> Reading text:

____________________

Bobby Bland (center) and his band at Club Handy in Memphis, ca 1950
You’ve heard the term “chitlin’ circuit” — the route that African-American stage musicians and singers took (and to some extent still take) to entertain audiences throughout the U.S.
But what exactly was the chitlin’ circuit in its heyday? What were its origins, and how did it operate? What was it like for entertainers such as Walter Barnes, Louis Jordan, Johnny Ace, and Ike Turner to take to the road, traveling sometimes hundreds of miles to a single gig, working hundreds of nights a year, from small rooms to ballrooms? How did the musicians and singers, with their roots in swing, jazz, and the blues, contribute to the birth of rock-and-roll? And what does all of the above say about race in this country during the twentieth century?
Those are good questions — questions that Memphian Preston Lauterbach seeks to answer in his multifaceted The Chitlin’ Circuit and the Road to Rock ’N’ Roll (W.W. Norton).

____________________

> Dataset extract:
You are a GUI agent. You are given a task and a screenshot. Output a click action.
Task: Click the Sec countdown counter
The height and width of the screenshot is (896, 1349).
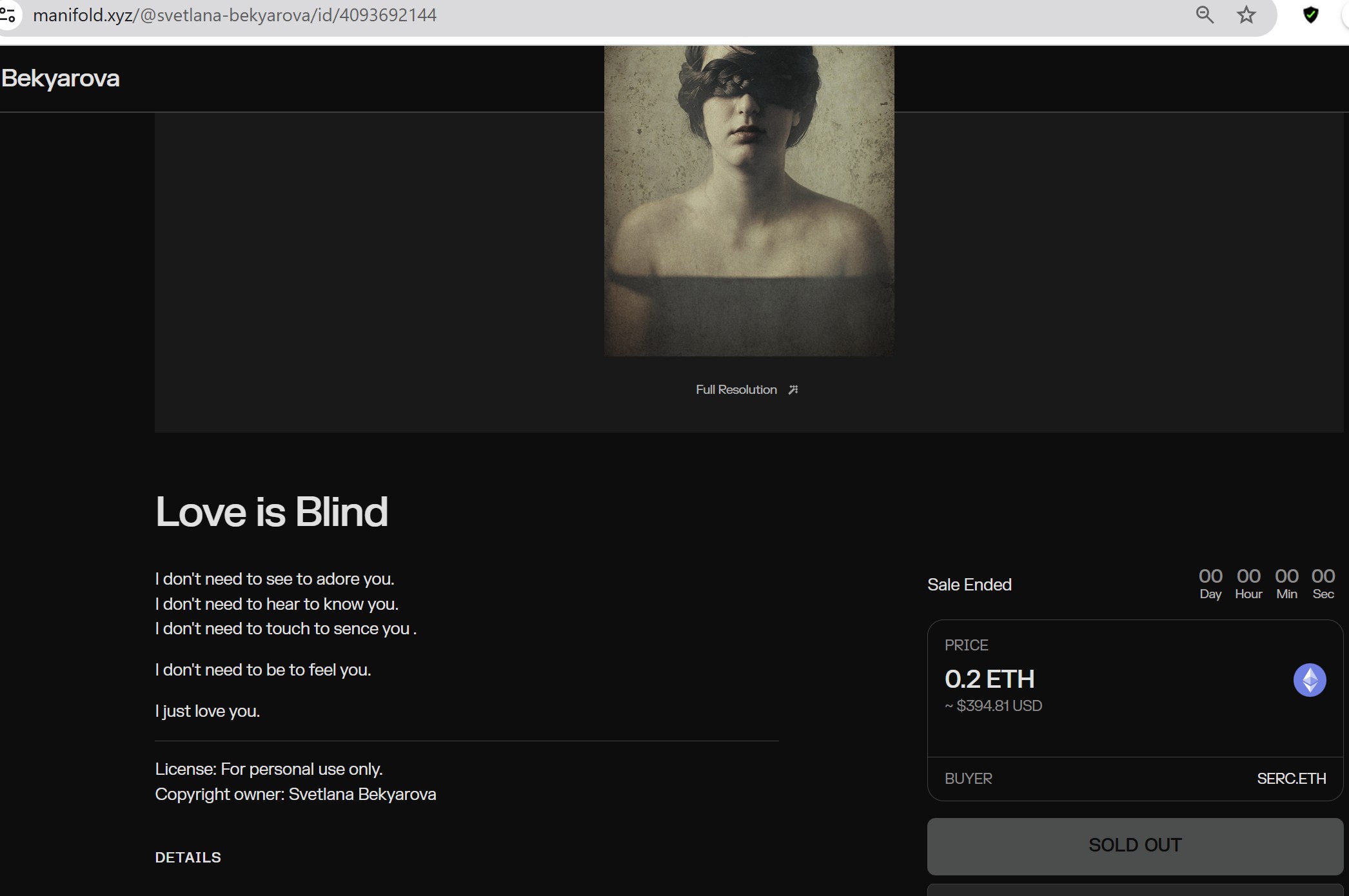click(1323, 584)
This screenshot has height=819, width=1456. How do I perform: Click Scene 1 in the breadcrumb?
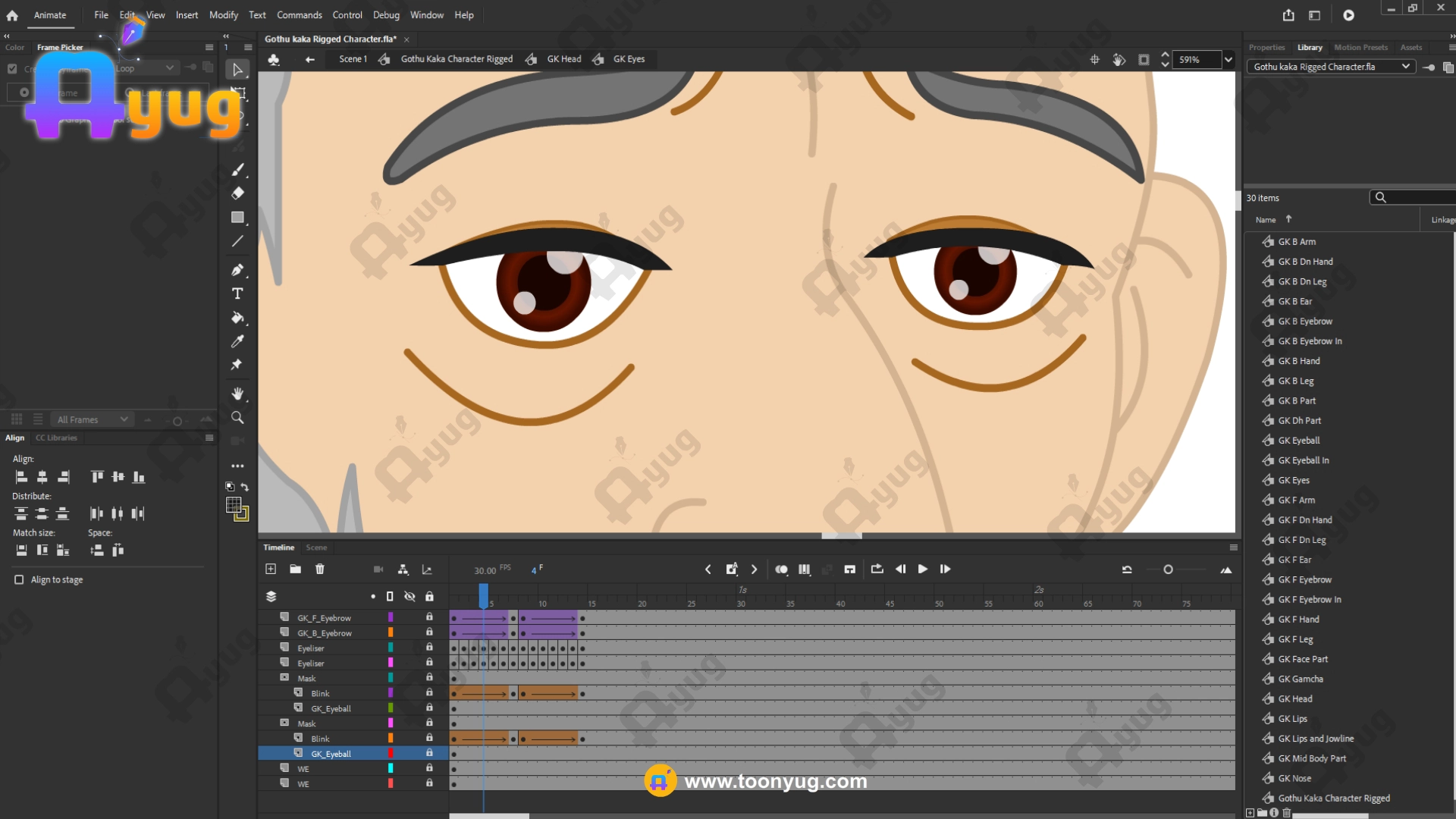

____________________

> Directions:
- a) Repeat the stretch of the chitlin' circuit text from "But what exactly" through "Roll (W.W. Norton).".
- b) Which publisher does the chitlin' circuit text name for Preston Lauterbach's book?
- c) Carry the text on the chitlin' circuit forward from its last sentence.

> Solved problems:
- a)
But what exactly was the chitlin’ circuit in its heyday? What were its origins, and how did it operate? What was it like for entertainers such as Walter Barnes, Louis Jordan, Johnny Ace, and Ike Turner to take to the road, traveling sometimes hundreds of miles to a single gig, working hundreds of nights a year, from small rooms to ballrooms? How did the musicians and singers, with their roots in swing, jazz, and the blues, contribute to the birth of rock-and-roll? And what does all of the above say about race in this country during the twentieth century?
Those are good questions — questions that Memphian Preston Lauterbach seeks to answer in his multifaceted The Chitlin’ Circuit and the Road to Rock ’N’ Roll (W.W. Norton).

- b) W.W. Norton.

- c)
But back to that term: chitlin’ circuit — the word “chitlin’” appearing in song at least as far back as W.C. Handy’s “Beale Street Blues” in 1917.
“It’s a reference point. It’s an intriguing phrase. It’s part of our American glossary of cultural terms,” Lauterbach says by phone from his home in Midtown. “But as far as a hard history of the chitlin’ circuit as an institution, nothing exists. Everyone’s heard the phrase. But what does ‘chitlin’ circuit’ mean? What was the reality, especially to black Americans? That’s the big question I tried to answer.”
It’s a subject Lauterbach has written about in the pages of Memphis magazine and its sister publication, the Memphis Flyer, when he was a staff writer a few years ago. Nothing, though, on the scale of this book.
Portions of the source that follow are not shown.